» TASK TO CARRY OUT
Extract every line starting at the line that contains "Stop acceleration timer 04:27:05 button" and ending with the final line of the data, inclusive; give only those lines, word for word.

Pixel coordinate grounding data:
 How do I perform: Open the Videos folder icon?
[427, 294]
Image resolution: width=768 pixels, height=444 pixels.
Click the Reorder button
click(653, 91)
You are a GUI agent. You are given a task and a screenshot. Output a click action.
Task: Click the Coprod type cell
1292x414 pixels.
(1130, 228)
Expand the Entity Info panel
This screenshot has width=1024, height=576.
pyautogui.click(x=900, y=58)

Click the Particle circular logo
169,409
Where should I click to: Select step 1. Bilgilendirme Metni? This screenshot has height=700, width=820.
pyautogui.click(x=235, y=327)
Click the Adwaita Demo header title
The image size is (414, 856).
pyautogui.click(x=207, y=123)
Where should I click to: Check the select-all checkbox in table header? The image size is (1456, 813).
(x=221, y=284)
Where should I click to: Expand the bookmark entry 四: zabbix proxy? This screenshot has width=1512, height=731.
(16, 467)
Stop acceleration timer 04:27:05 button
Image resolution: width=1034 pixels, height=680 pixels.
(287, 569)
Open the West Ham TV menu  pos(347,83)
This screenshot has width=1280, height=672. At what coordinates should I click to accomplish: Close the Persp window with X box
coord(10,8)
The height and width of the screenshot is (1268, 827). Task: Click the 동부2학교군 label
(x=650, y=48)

» RESULT OF THE TASK
Stop acceleration timer 04:27:05 button
Image resolution: width=1034 pixels, height=680 pixels.
(287, 569)
Open the West Ham TV menu  pos(347,83)
This screenshot has width=1280, height=672. At what coordinates should I click to accomplish: Close the Persp window with X box
coord(10,8)
The height and width of the screenshot is (1268, 827). Task: Click the 동부2학교군 label
(x=650, y=48)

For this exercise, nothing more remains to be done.